Segment Start: EXERCISE MATERIAL

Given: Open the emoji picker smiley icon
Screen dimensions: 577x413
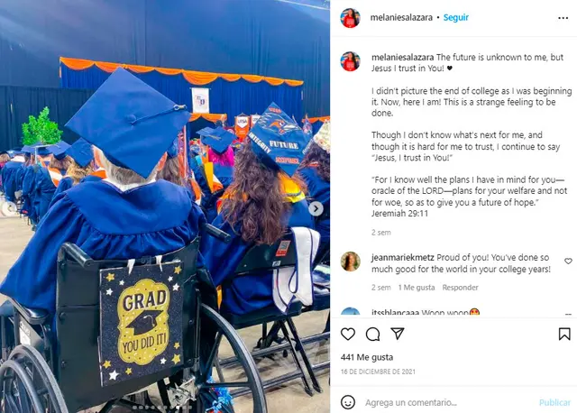Looking at the screenshot, I should coord(348,402).
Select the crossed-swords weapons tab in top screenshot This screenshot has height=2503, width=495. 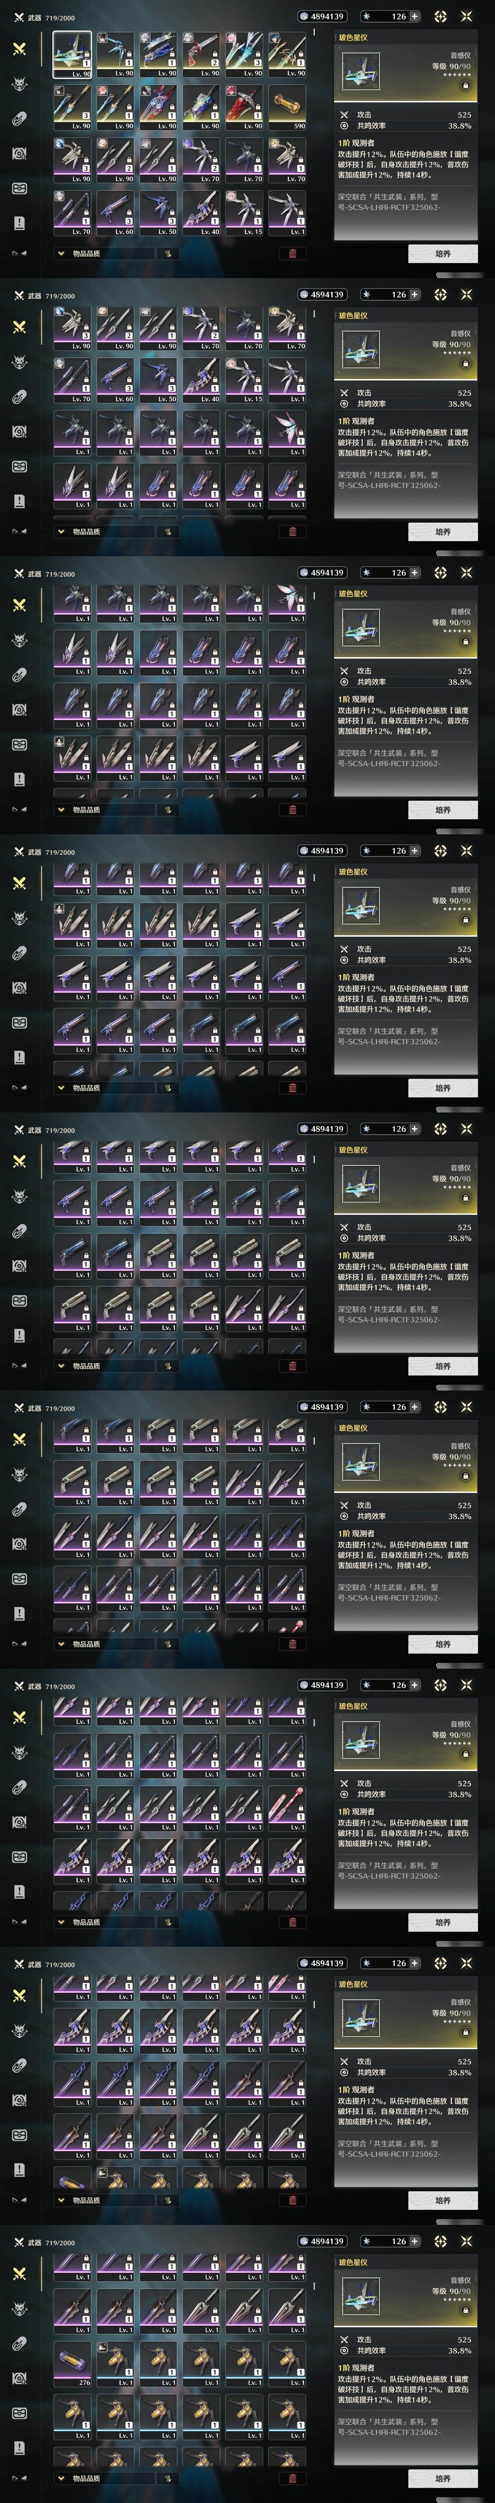pos(19,49)
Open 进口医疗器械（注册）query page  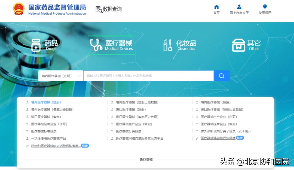[131, 110]
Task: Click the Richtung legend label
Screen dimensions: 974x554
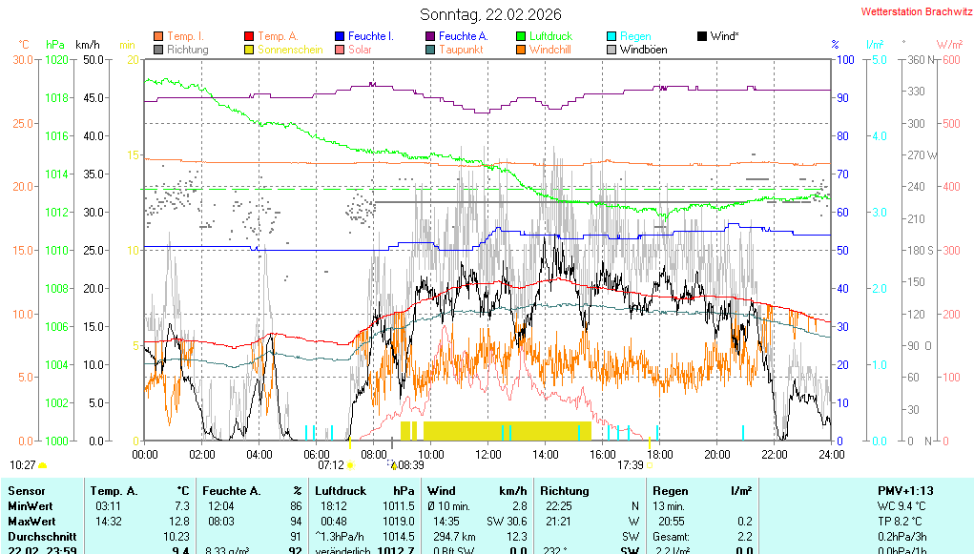Action: [x=187, y=50]
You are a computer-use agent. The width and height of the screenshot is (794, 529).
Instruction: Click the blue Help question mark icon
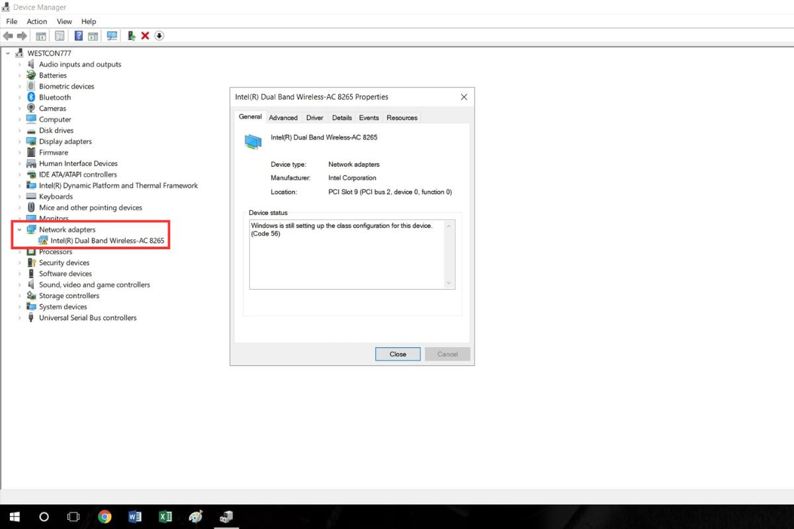tap(78, 36)
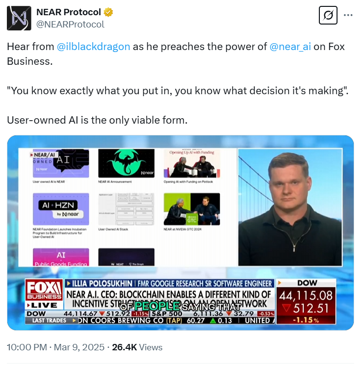Click the NEAR/AI User owned thumbnail

click(x=61, y=163)
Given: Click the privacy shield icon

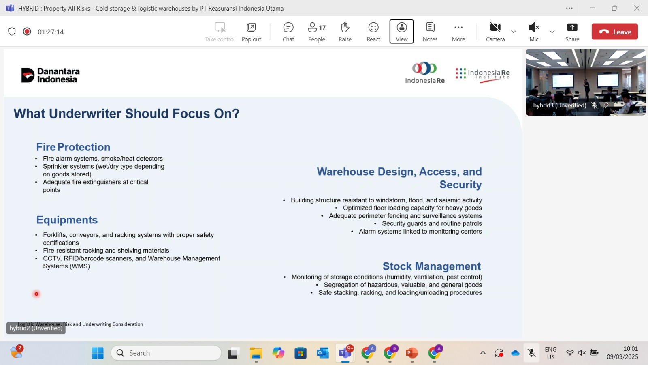Looking at the screenshot, I should (12, 32).
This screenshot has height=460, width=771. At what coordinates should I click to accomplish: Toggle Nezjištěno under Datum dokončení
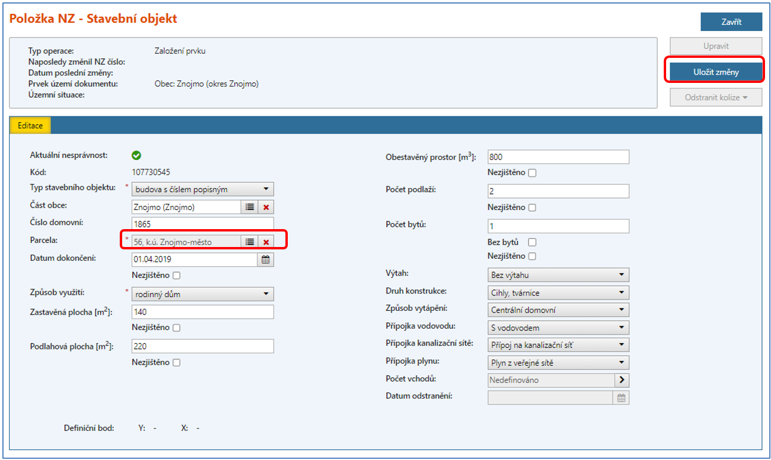176,276
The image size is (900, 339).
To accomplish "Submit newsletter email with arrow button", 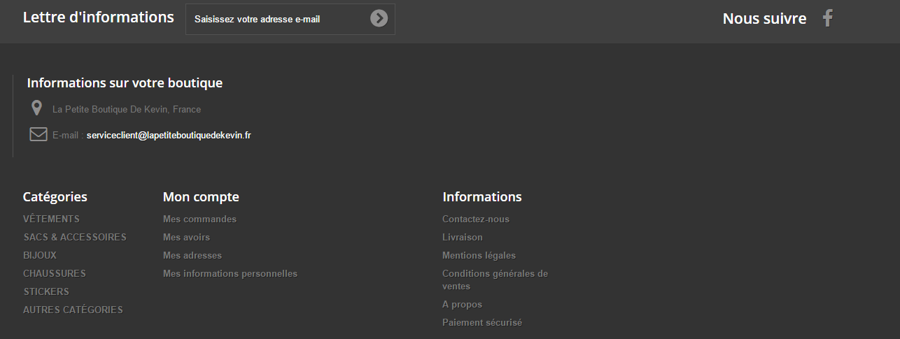I will pyautogui.click(x=379, y=19).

Segment End: EXERCISE MATERIAL

Set the pictures aside and reproduce exactly the lines above, from the line holding "Task: Click the Richtung legend label" through the line holding "The image size is (900, 339).", both included, with nothing else.

Task: Click the Richtung legend label
Screen dimensions: 974x554
Action: [x=187, y=50]
You are a computer-use agent. The width and height of the screenshot is (794, 529).
Instruction: Click the blue Help question mark icon
tap(78, 36)
Click the NEAR/AI User owned thumbnail

click(x=61, y=163)
Given: Click the privacy shield icon

Looking at the screenshot, I should (12, 32).
This screenshot has height=460, width=771. At what coordinates should I click to accomplish: Toggle Nezjištěno under Datum dokončení
176,276
The image size is (900, 339).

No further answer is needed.